Building for a sustainable and resilient future: international lessons for UK homes
Across much of the world, though not historically in the UK, homes have long been designed to withstand climate extremes. To explore what the UK can learn from these markets, we convened an international panel to examine the implications for investors, developers and operators responsible for delivering homes that must perform for decades to come. From urban heat mapping in Dutch and Danish cities to dual-climate design in Spain, the discussion highlights practical insights for building resilience into future housing.
Dan Asquith of BRE hosted the discussion. He was joined by Kartik Amrania, Head of Building Sustainability Team UK at Sweco, Elisabetta Li Destri Nicosia, Managing Director, Sustainability and ESG at Amro Partners, and Jennifer Dudley, Lead Product Manager, BREEAM Residential at BRE. The audience left little doubt about why the subject matters. Polled live, 79% said the UK built environment is not prepared for the climate changes ahead. And when asked to name the main advantage of resilient design, 70% chose all of them: climate adaptation, fewer retrofits and the financial benefits that follow.
Dan Asquith
Business Development Team Leader, Buildings and Infrastructure, BRE
"There is no denying that the world is changing. Climate risk projections are not theoretical, they are affecting us now. In 2022 the UK recorded its first 40°C summer, with around 3,000 excess deaths linked to that heat, while cold homes still cost the NHS over £1 billion every year. Physical climate risk is now shaping how investors, lenders and insurers assess residential portfolios. I am working with lenders right now who actively incentivise BREEAM, reducing their fees where credentials are proven through certification.Other countries have been designing for climate extremes for decades, and the question we set out to answer was a simple one: what works elsewhere, and what can the UK take from it? For anyone weighing the cost of going beyond regulation, the better question is: what is the cost of not doing it?”
Kartik Amrania
Head of Building Sustainability Team UK, Sweco
“When it comes to heat, the risk is simply not perceived, because it is not visual, and the extreme threat of heat is largely underestimated. Extreme heat is increasing in intensity, frequency and duration, and what we are seeing now is the tip of the iceberg: worst-case projections suggest 72% of European cities could see maximum temperatures increase by as much as 10°C by 2100. By 2050, London is looking at average temperatures around six degrees higher, closer to Barcelona. But London is not Barcelona: it is nowhere close to being prepared for that sort of heat.
The first thing we need is data. Dutch municipalities publish heat maps that let designers and policymakers set site-specific requirements, and our mapping for the municipality of Odense, in Denmark, has helped the city plan around its most vulnerable residents. That urban heat island data is exactly what UK cities lack, and it is the area we are trying to champion.”

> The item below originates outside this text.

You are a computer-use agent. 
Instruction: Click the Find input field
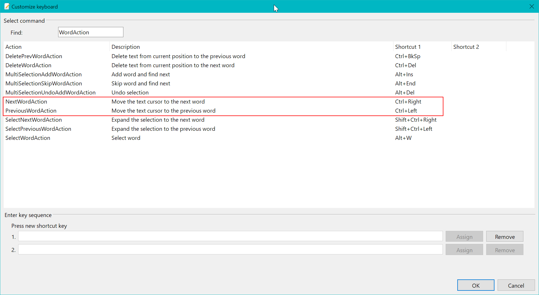coord(90,32)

Elisabetta Li Destri Nicosia
Managing Director, Sustainability and ESG, Amro Partners
“As investors, developers and operators in the living sector, we have an opportunity, and a responsibility, to use the design stage to prepare assets not only for today’s climate, but for tomorrow’s. Even before looking at cooling, ventilation and mechanical systems, we ask what the building itself can do: through its façade, shading devices, orientation and overall performance. This holistic approach to current and future climate conditions is something we developed through our work in Spain and brought to The Rex [a co-living development] in Kingston.
“For institutional investors, this is increasingly central to long-term underwriting. Recent work from INREV [the European Association for Investors in Non-Listed Real Estate Vehicles] highlights physical climate risk and building certification as key environmental factors in investment decision-making. BREEAM remains our standard tool, and we target BREEAM Outstanding across all our projects.
“Forward-thinking investors do not see this simply as a cost. They see it as a way to manage risk, protect long-term value and create better, more resilient assets.”
Jennifer Dudley
Lead Product Manager, BREEAM Residential, BRE
“BREEAM has been operating in the UK residential market in one form or another for over 30 years, and it has been looking at aspects of resilience since it began in the 1980s. Our benchmark is simple: recognition begins where regulation stops. The homes we are building today will, we hope, still be here in 2085, so we ask what the world looks like then. BREEAM UK New Construction: Residential assesses performance beyond the regulatory minimum on the issues that decide whether a home copes with the decades ahead: flood risk, the management of rainfall, security, temperature, durability, and access and space. And increasingly we are seeing certification used not only as a differentiator, but to attract green investment, because the world of finance is interested in how an asset performs not just now, but into the future.”